This project aims to scrape wine data from the Decanter website (‘France’ per default) and visualize it using Streamlit.

The scraping is done using Selenium and/or Scrapy, and the data is stored in a CSV file, which can then be used for data analysis and visualization (using streamlit in this case).

This repository contains the necessary files to deploy a containerized app using Docker which is able to create a Streamlit server, using the data scraped.

Requirements

Install the required packages using:

pip install -r requirements.txt

Scraping

Selenium

Usage

This script is a web scraper that collects information about wines from the Decanter website using a Chrome driver. The script uses Selenium, an open-source tool for automating web browsers, to scrape information about wines from a particular country. The script uses a thread pool executor to run the scraping function on multiple threads simultaneously. It uses the Selenium driver to navigate to the Decanter website for the specified country and page, finds all wine elements, and extracts information such as title, grapes, and other details. The function returns a list of dictionaries, with each dictionary containing information about a particular wine. The raw data can be visualized here

The scraper’s operation through the webpage is as follows:

scraping_diagram

The following command calls the selenium web-scraper:

python wine_scraping.py -c <country_name> -s -p <number_of_pages>

Here, country_name is the name of the country you want to scrape the data for (default: ‘france’), number_of_pages is the number of pages you want to scrape (default: 400), and the -s flag is optional and shows the Chrome drivers. Once the data scraping is completed, you will find the data stored in a CSV file named wine_data_country_name.csv.

Scrapy

Usage

This code is a web scraper that collects wine data from the Decanter website for a specified country using Scrapy. It uses a config file to determine the allowed countries and the number of pages to scrape for each country. The spider navigates to the website and extracts information such as wine title, grapes, and other details. It parses the grape information from the data scraped from the website. The spider returns a list of dictionaries, with each dictionary containing information about a particular wine. The data is exported to a JSON file using the Scrapy built-in JSON feed exporter. The data is then loaded into a Pandas DataFrame and saved as a CSV file.

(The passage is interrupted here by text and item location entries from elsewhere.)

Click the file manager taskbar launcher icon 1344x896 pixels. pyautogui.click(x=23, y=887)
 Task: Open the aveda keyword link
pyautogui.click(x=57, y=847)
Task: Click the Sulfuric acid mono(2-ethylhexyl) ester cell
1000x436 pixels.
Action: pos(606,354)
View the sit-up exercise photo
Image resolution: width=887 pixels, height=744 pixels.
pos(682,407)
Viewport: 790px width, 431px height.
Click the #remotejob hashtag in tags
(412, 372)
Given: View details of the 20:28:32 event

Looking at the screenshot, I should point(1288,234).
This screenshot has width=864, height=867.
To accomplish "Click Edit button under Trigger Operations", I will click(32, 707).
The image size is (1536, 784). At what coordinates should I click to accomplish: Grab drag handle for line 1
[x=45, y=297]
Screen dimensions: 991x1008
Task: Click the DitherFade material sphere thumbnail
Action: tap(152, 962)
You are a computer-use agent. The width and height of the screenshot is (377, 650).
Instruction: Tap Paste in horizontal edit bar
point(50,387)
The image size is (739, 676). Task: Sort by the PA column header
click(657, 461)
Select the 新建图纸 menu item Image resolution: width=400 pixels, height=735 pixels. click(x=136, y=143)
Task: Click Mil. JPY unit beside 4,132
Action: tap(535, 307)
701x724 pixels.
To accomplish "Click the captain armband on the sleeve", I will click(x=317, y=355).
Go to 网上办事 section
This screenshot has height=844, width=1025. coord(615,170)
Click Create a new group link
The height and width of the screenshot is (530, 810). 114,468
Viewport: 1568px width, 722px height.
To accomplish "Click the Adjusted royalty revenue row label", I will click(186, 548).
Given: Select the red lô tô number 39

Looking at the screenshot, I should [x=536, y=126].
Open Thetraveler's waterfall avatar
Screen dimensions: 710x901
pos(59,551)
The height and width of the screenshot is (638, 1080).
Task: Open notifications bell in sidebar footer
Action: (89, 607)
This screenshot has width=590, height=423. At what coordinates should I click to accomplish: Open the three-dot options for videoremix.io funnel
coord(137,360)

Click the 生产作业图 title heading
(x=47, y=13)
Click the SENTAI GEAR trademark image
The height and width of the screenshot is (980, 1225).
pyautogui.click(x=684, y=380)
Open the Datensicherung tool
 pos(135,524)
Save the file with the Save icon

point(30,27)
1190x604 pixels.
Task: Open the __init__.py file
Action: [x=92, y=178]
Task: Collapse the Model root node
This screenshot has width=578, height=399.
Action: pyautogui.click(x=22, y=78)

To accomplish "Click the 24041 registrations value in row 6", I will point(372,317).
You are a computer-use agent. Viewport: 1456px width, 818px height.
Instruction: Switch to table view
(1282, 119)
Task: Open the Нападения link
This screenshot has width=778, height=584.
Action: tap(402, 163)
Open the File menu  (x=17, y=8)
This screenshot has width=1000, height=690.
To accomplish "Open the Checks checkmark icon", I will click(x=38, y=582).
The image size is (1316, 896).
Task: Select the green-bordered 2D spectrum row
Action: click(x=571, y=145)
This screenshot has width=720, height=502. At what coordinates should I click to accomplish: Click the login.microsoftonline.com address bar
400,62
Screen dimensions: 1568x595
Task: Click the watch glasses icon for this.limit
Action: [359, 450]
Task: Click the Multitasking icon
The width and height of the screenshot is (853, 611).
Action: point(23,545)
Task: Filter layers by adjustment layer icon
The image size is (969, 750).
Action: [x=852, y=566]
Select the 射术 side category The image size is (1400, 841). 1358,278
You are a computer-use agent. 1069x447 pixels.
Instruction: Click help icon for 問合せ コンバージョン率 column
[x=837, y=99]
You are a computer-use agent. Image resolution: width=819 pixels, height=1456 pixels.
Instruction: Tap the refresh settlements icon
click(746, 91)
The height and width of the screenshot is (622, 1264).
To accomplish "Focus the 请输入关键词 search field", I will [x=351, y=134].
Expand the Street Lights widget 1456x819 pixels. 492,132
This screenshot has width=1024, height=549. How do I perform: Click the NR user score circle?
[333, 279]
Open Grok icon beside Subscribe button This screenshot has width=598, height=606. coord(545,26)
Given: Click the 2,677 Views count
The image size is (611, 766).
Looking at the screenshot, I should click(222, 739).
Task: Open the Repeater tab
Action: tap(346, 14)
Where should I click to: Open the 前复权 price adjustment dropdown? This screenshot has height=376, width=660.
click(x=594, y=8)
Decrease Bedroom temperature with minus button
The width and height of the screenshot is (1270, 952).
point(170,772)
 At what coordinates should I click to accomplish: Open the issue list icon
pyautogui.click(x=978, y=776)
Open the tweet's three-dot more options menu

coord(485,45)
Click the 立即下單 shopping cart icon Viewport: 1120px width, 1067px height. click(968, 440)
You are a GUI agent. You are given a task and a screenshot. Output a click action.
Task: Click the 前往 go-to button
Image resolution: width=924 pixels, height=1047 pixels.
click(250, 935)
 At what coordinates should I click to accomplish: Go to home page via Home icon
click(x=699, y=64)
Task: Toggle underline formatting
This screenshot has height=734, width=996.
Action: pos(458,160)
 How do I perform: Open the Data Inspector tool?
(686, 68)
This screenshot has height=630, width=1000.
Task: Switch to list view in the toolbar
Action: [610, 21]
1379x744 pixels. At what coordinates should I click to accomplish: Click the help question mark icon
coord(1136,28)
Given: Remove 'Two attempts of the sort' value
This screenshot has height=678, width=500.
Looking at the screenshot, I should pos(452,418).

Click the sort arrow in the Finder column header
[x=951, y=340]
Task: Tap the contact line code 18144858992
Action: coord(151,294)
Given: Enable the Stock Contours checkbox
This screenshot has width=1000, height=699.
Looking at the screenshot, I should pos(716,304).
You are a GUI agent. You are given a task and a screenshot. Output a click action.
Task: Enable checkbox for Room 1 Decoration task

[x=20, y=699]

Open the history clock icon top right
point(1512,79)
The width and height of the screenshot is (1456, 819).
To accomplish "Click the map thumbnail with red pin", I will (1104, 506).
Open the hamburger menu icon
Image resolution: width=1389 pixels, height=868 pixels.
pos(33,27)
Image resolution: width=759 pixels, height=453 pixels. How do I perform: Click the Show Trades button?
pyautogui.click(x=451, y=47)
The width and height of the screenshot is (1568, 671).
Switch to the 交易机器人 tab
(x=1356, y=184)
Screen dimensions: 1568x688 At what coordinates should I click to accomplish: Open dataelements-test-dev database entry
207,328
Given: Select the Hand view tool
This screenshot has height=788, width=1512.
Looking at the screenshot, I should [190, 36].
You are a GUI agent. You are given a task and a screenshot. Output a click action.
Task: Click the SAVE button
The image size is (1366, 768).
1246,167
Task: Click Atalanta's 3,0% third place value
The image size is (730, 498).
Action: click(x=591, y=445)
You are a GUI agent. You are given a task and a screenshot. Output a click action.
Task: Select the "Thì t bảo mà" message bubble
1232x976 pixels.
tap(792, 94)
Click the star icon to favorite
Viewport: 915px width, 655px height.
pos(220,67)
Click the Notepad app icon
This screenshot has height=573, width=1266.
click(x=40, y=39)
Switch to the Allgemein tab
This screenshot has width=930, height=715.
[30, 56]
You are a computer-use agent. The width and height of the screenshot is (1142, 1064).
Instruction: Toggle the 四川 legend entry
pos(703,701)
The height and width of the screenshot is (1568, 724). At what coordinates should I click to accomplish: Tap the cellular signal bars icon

The scraper’s operation through the webpage is as follows:

scraping_diagram_scrapy

The following command calls the scrapy web-scraper:

scrapy_caller.sh <country_name>

Here, country_name is the name of the country you want to scrape the data for (default: ‘france’). If a country outside of the YAML data is specified, an error will be shown.

Visualization (Streamlit)

How to run

Local

This is a Streamlit app that allows the user to explore wine data for various countries. It is a script that provides a web-based user interface for analyzing wine data scraped from the Decanter website. The script is built using the Streamlit library, which is used to create the interactive user interface. The script loads wine data from a CSV file and provides various filters to allow the user to explore the data.

The user interface consists of a sidebar containing a dropdown menu for selecting the country of interest, along with various filter options for selecting wine characteristics such as region, producer, sweetness, wine type, and so on. The main panel of the interface displays a selection of graphs generated using the Plotly library, including bar charts, scatter plots, and box plots.

The following command runs the streamlit server:

streamlit run wine_analysis.py

Docker local

  1. Clone this repository.
  2. Modify the last line of the Dockerfile to: streamlit run wine_analysis.py
  3. Build the container using the following command: docker build -t wine_scraping ..
  4. Run the container using the following command: docker run -it -p 8501:8501 wine_scraping.
  5. Navigate to http://localhost:8501 in your web browser.

Docker

  1. Clone this repository.
  2. Build the container using the following command: docker build -t wine_scraping ..
  3. Run the container using the following command: docker run -it -p 8080:8080 wine_scraping.
  4. Navigate to http://localhost:8080 in your web browser.

An application demo can be found here.

Here is how the application is viewed:

empty_app

france_app

Adding Data

In the utils/config.yaml file, new data can be added for visualization using the COUNTRIES key as well as the key: value pair correpsonding to the country. Keep in mind that either one of the scrapers need to run to provide the new information.

Error note

While running streamlit it is possible to encounter an error if using matplotlib’s exporter.py for the graphs on the following line:

offset_order = offset_dict[collection.offset_position]

It should be modified to:

offset_order = dict()